Entries shown →
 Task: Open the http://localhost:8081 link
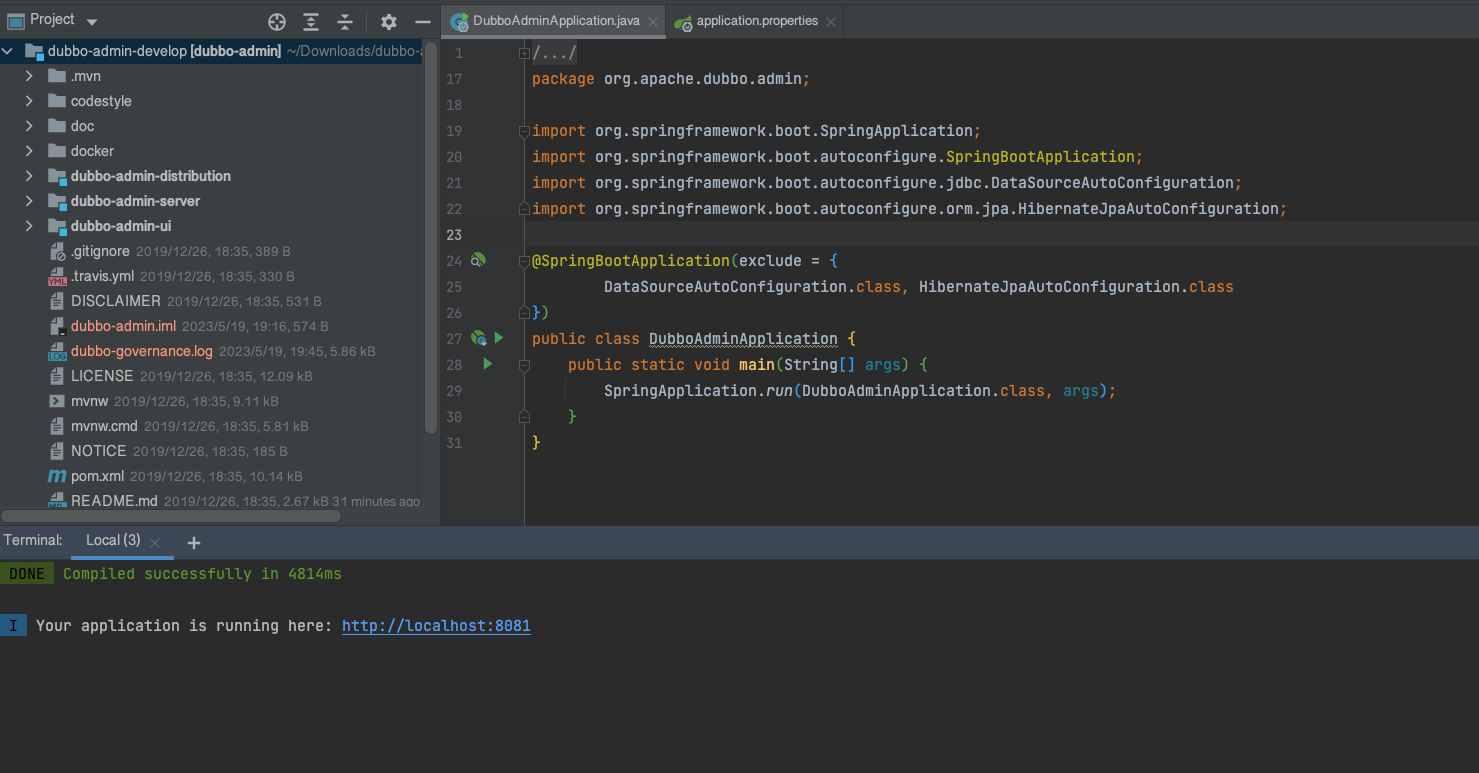tap(436, 626)
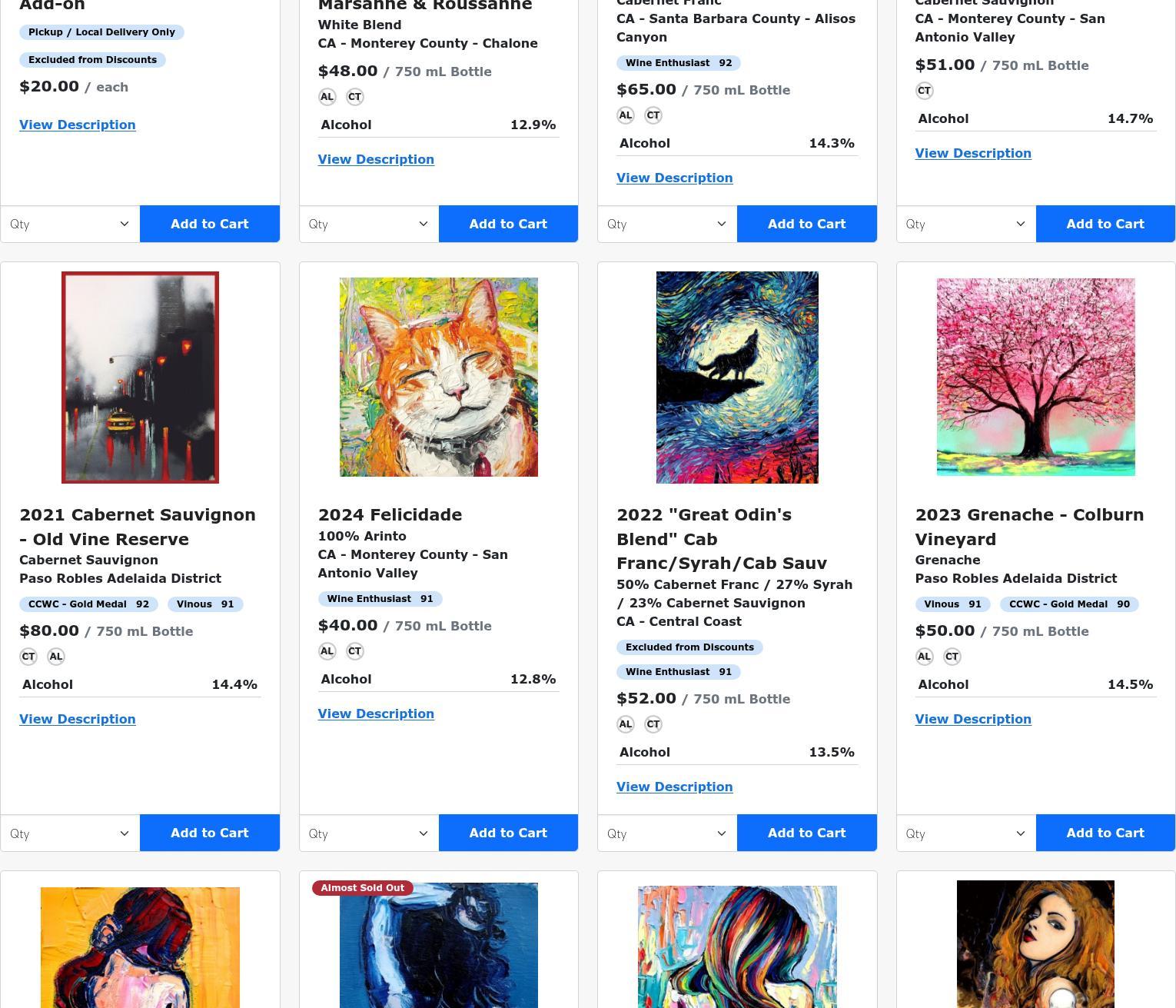Click AL icon under $65.00 Cabernet Franc
The width and height of the screenshot is (1176, 1008).
pos(626,115)
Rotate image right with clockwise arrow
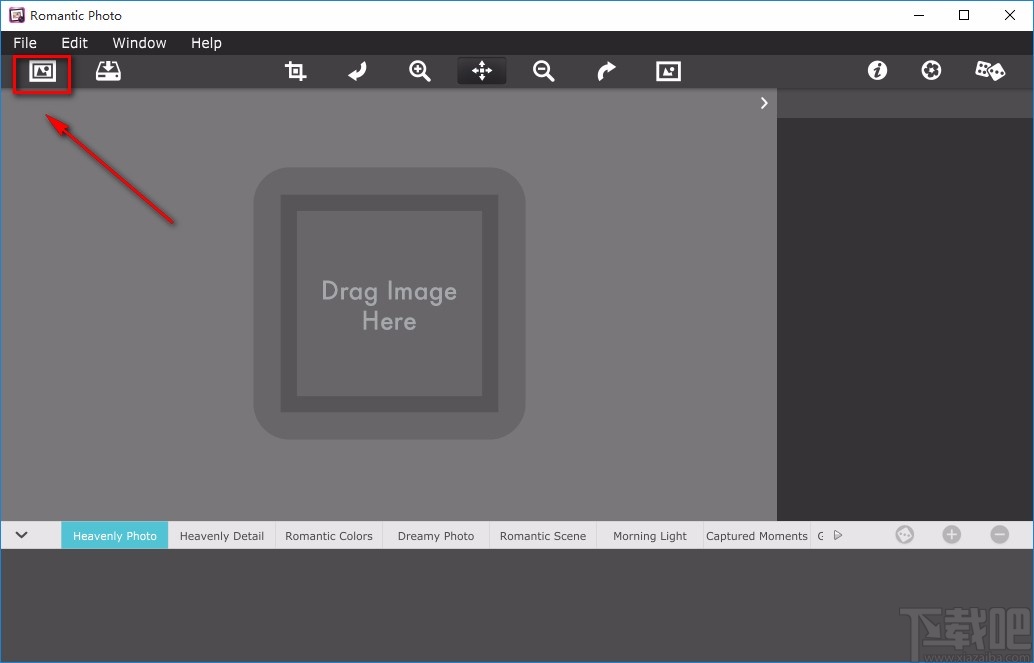Image resolution: width=1034 pixels, height=663 pixels. point(606,71)
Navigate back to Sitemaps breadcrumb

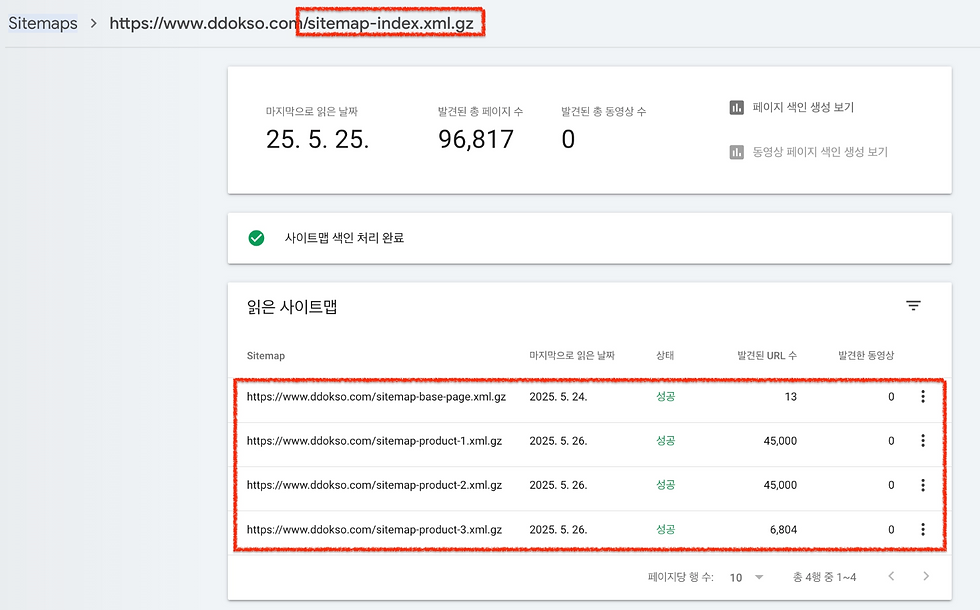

About this exercise → Output the data above without changes, apart from leaving out the pictures.

Solution below →
 Task: Open the http://localhost:8081 link
tap(436, 626)
Click AL icon under $65.00 Cabernet Franc
The width and height of the screenshot is (1176, 1008).
pos(626,115)
Rotate image right with clockwise arrow
Image resolution: width=1034 pixels, height=663 pixels. point(606,71)
Navigate back to Sitemaps breadcrumb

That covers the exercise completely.